A few months ago I rushed home from the airport after a long trip so that I could make it into Portland to have beers with a colleague of mine. He was in town on a supplier incentive trip—he and a few other people from his distributorship had been invited to Oregon by one of their wineries and he asked if I wanted to get together with him on his “free day.”
I met him at Hair of the Dog Brewery; it was one of those funny Portland days where the sun is shining, the sky is that classic Oregon bluish-white and it’s dappled with blotchy gray clouds. The temperature is hovering between 55-60 degrees and the wind is softly blowing every few moments, just enough to feel a little chill, but also to remind you that Summer is coming. It’s the kind of weather that I like to call “Goldilocks weather”—if you stand still or sit, you need a sweater, but if you move around, you start to sweat. You’re constantly putting your sunglasses on and then taking them off because the clouds keep moving and the sun flickers in and out. No matter what you do, it’s hard to feel “just right.”
So I came and sat down at one of the picnic benches outside with him and as the clouds passed over the sun, I removed my shades. He looked into my eyes, now uncovered, and told me, “You look tired, kid. How long are you going to keep doing this to yourself?” He surveyed me with genuine concern and I told him, “It’s true. I AM tired. But I also have too much to do to think about that right now. And besides, I love my job and my company.”
We talked for a while and he kept pressing me about what I was going to do with my life and what I wanted for myself in the future. I was adamant that everything was copacetic, and that at the moment I had no complaints. But something was nagging me and I knew that maybe I wasn’t being totally honest with myself.
Then, this fall, over the span of just 60 days, I traveled to Seattle, San Francisco, New Orleans, Dallas, Austin, Houston, Naples, Miami, Boston, Burlington, Portland (Maine), New Haven, New York, Chapel Hill, Raleigh-Durham, Charleston, Detroit, Phoenix, DC and Alexandria, and then I was really tired.
As my travels wrapped up, I sat down with my boss and we had a long discussion about me and my job; the ultimate conclusion was that it’s time for me to take a break.

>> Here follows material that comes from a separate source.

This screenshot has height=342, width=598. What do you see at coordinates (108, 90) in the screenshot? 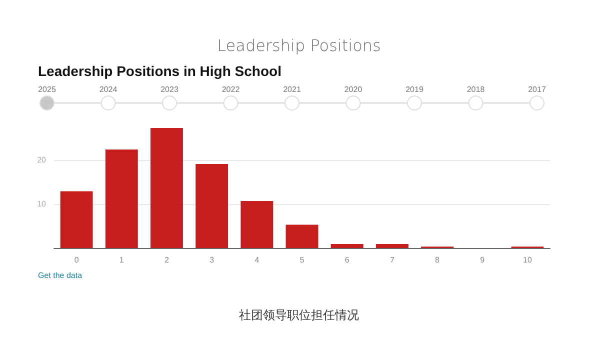
I see `text: 2024` at bounding box center [108, 90].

I have learned a tremendous amount in the last few years I’ve worked for him; I know so much more about the business of wine—how it’s made, how it’s sold, how to make a company run well, and how to keep your employees happy. I have worked with the most compassionate, intelligent and interesting people I could ask for, and I have had the luxury working under someone who is truly the most classy guy in the business (not to mention one of the best and most knowledgeable winemakers in the Northwest—where else can you learn about geology and classical philosophy in the same place?). I am immensely grateful for the experience I’ve had here, and I will miss working with these folks very much. I can’t thank him enough for giving me the opportunity to work at such a fantastic place and I know we’ll be friends for many years to come. It’s only with gratitude and care that I take my leave.
So what do I do now? Well, for starters, I am going to take a little time for myself and re-charge. And then, who knows? I love to travel and I have a ton of great friends and colleagues around the country, but I don’t want to be on a plane every week. I definitely want to stay in the wine business, but beyond that, I’m wide open.
I still have a lot of thoughts and opinions about being a representative for an independent, family-owned winery, so I’ll continue to keep this blog updated. But in case I don’t see you for a little while (since I’ll be sleeping in my own bed instead of a hotel on the road), stay in touch and call me when you’re in Portland!